Par ailleurs, la présence de problèmes d’humidité, de condensation ou de moisissures révèle bien souvent une isolation insuffisante ou une ventilation inadaptée, ce qui, à terme, peut nuire à la santé des occupants. De plus, ces désordres constituent un indicateur clair de l’indécence du logement.
Enfin, un logement est jugé indécent lorsqu’il présente des risques pour la sécurité ou la santé, notamment en cas d’installations électriques ou de gaz dangereuses, d’infiltrations d’eau, ou encore d’une structure dégradée. Ainsi, lorsque l’un ou plusieurs de ces critères ne sont pas respectés, le locataire est en droit de demander la mise en conformité du logement par son propriétaire.
Comment faire valoir votre droit à un logement décent ?
Si vous êtes locataire et que votre logement ne respecte pas les critères de décence énergétique, vous pouvez engager une démarche pour obtenir des travaux d’isolation ou d’amélioration thermique.

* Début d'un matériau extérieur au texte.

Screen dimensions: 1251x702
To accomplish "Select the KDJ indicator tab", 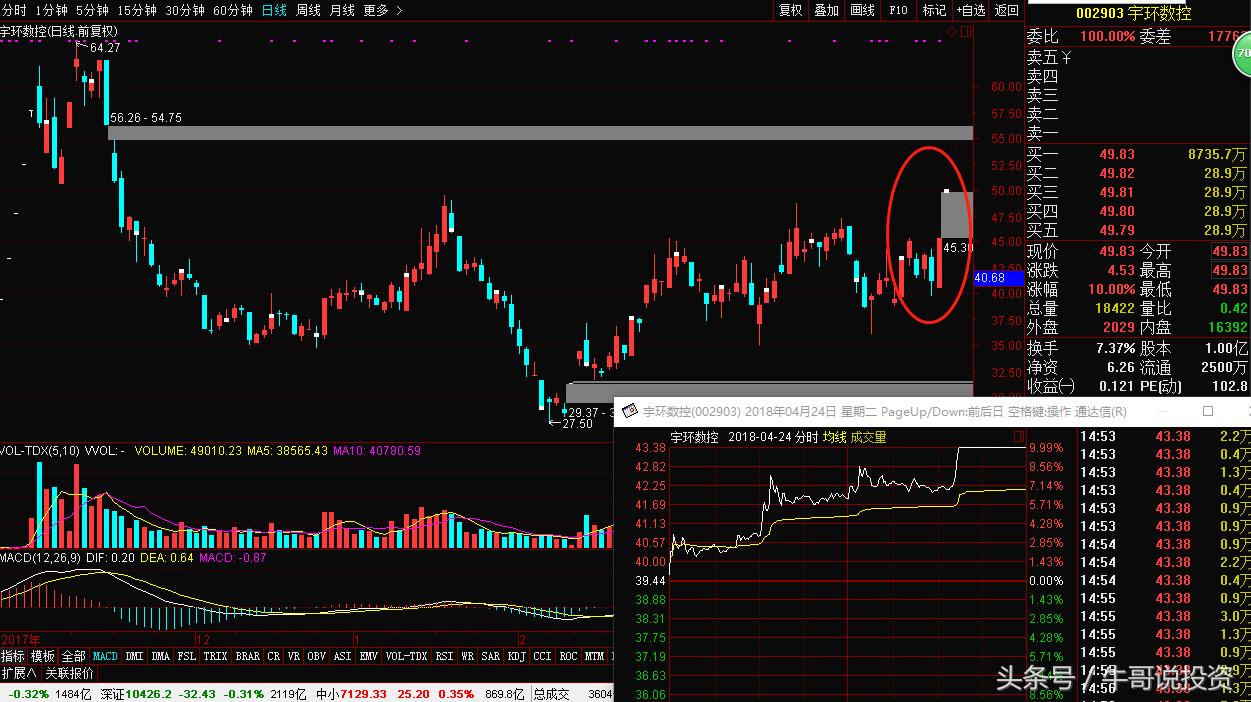I will click(x=516, y=656).
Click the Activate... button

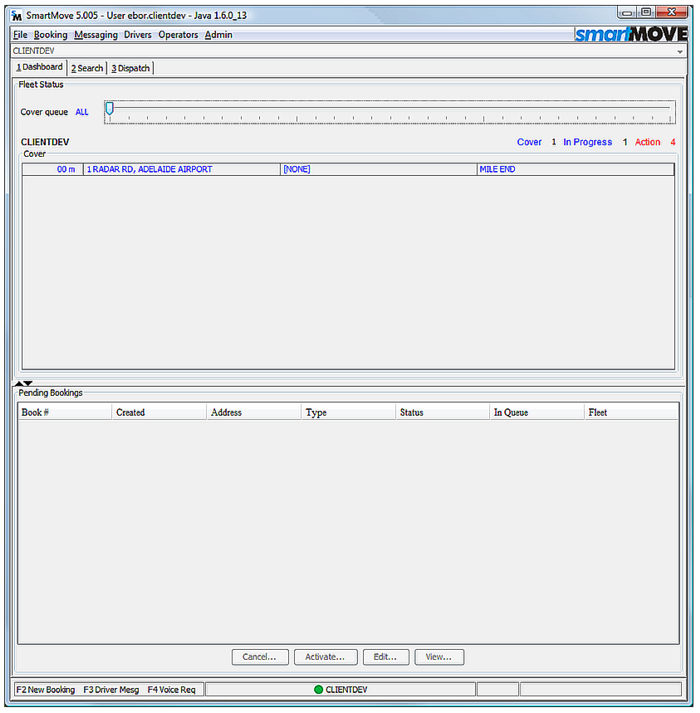tap(325, 657)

Voici les étapes à suivre :
- Envoyer une demande écrite au propriétaire
La première étape consiste à informer le bailleur par lettre recommandée avec accusé de réception, en détaillant le problème et en mentionnant que le logement ne respecte pas les normes minimales d’efficacité énergétique.
- Recourir à la Commission Départementale de Conciliation (CDC)
Si le propriétaire ne répond pas sous deux mois ou refuse d’entreprendre les travaux, le locataire peut saisir la CDC afin de tenter un accord amiable.
- Saisir le juge des contentieux de la protection
En dernier recours, le locataire peut porter l’affaire devant le juge, qui pourra :
Contraindre le propriétaire à réaliser les travaux ou autoriser le locataire à les effectuer lui-même avec remboursement des dépenses engagées.
Pendant toute la procédure, le loyer doit continuer à être payé, sauf décision contraire du juge.
Quels travaux peuvent être réalisés pour améliorer la performance énergétique ?
Les interventions peuvent concerner :
- L’isolation thermique (murs, toiture, fenêtres),
- Le chauffage et la ventilation (remplacement des systèmes énergivores, installation de dispositifs plus performants),
- La production d’eau chaude sanitaire (chaudières ou chauffe-eau plus efficaces).
Cadre légal : les lois qui protègent les locataires et imposent la rénovation énergétique
- Article 6 de la loi n°89-462 du 6 juillet 1989 (loi sur les baux d’habitation)
Oblige le bailleur à fournir un logement décent, salubre et en bon état d’usage. Depuis le 1er janvier 2025, la décence inclut désormais un critère de performance énergétique minimale (DPE ≤ 420 kWh/m²/an, classes F et G).
- Loi n°2019-1147 du 8 novembre 2019 relative à l’énergie et au climat (loi Énergie-Climat)
Interdit progressivement la location de logements considérés comme passoires thermiques (DPE F et G). Permet au locataire de demander des travaux d’isolation et de rénovation pour rendre le logement conforme.
- Le code civil – obligations du bailleur (articles 1719 et suivants)
Le bailleur doit garantir au locataire la jouissance paisible du logement et son entretien. Si le logement n’est pas conforme, le locataire peut saisir la Commission Départementale de Conciliation ou le juge.
Conclusion
Cette combinaison de lois permet aux locataires de protéger leurs droits et d’améliorer la qualité énergétique de leur logement, mais il est essentiel de suivre les démarches légales et de communiquer avec le propriétaire.
Chez COREHAL, nous guidons nos clients pour s’assurer que les travaux nécessaires sont réalisés correctement, dans le respect de la loi et du confort des occupants.